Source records
_ _ _ _
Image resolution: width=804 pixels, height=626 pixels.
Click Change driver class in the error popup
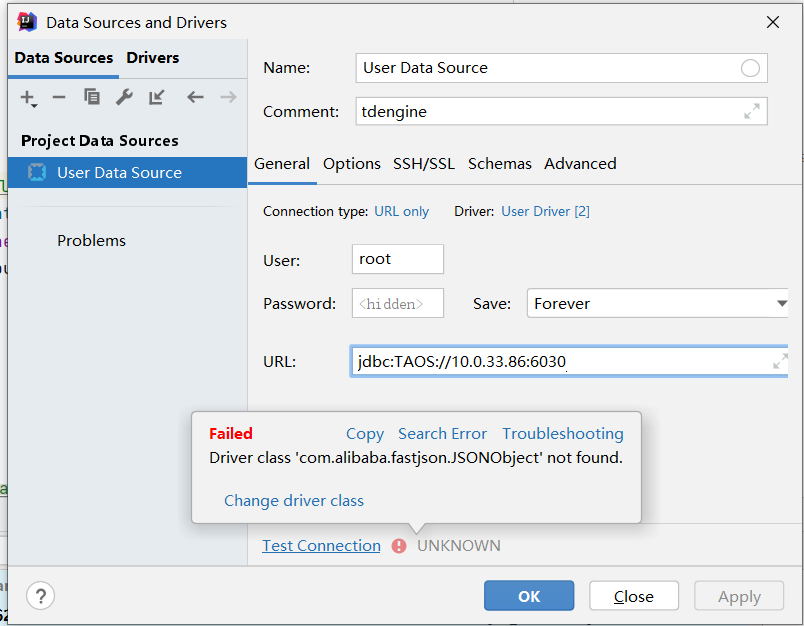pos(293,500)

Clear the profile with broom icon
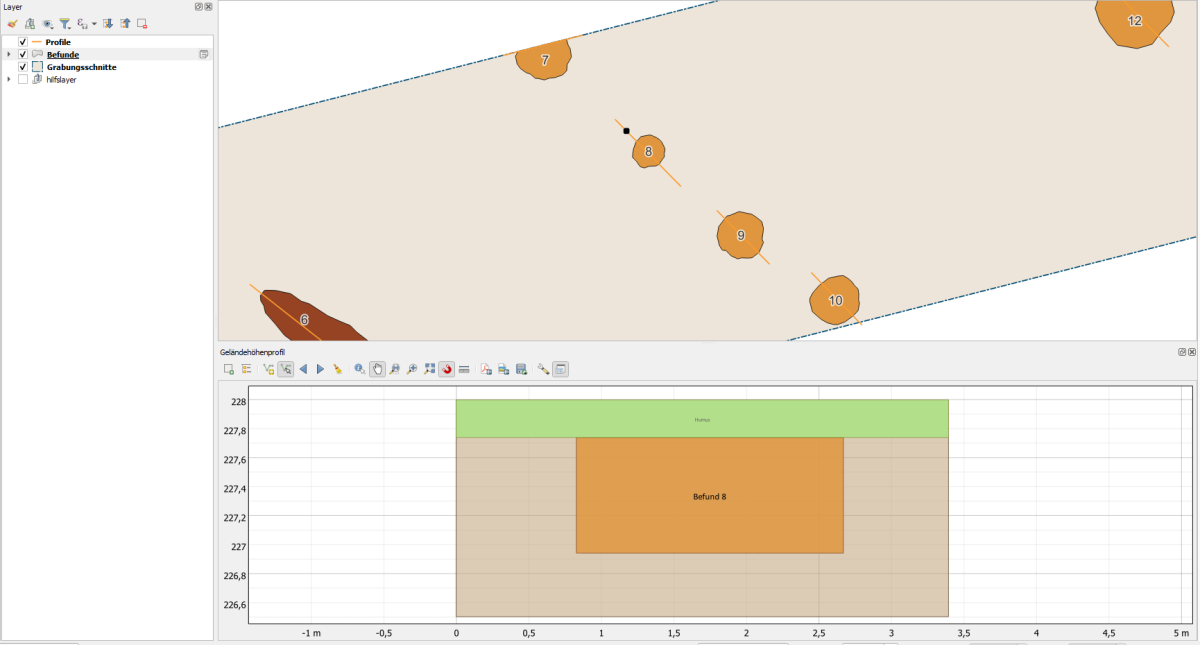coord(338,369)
_ _ _ _
### WHAT TO WORK ON
Print every entry above verbatim but drop the images.

### TASK ANSWER
Image resolution: width=804 pixels, height=626 pixels.
Click Change driver class in the error popup
pos(293,500)

Clear the profile with broom icon
coord(338,369)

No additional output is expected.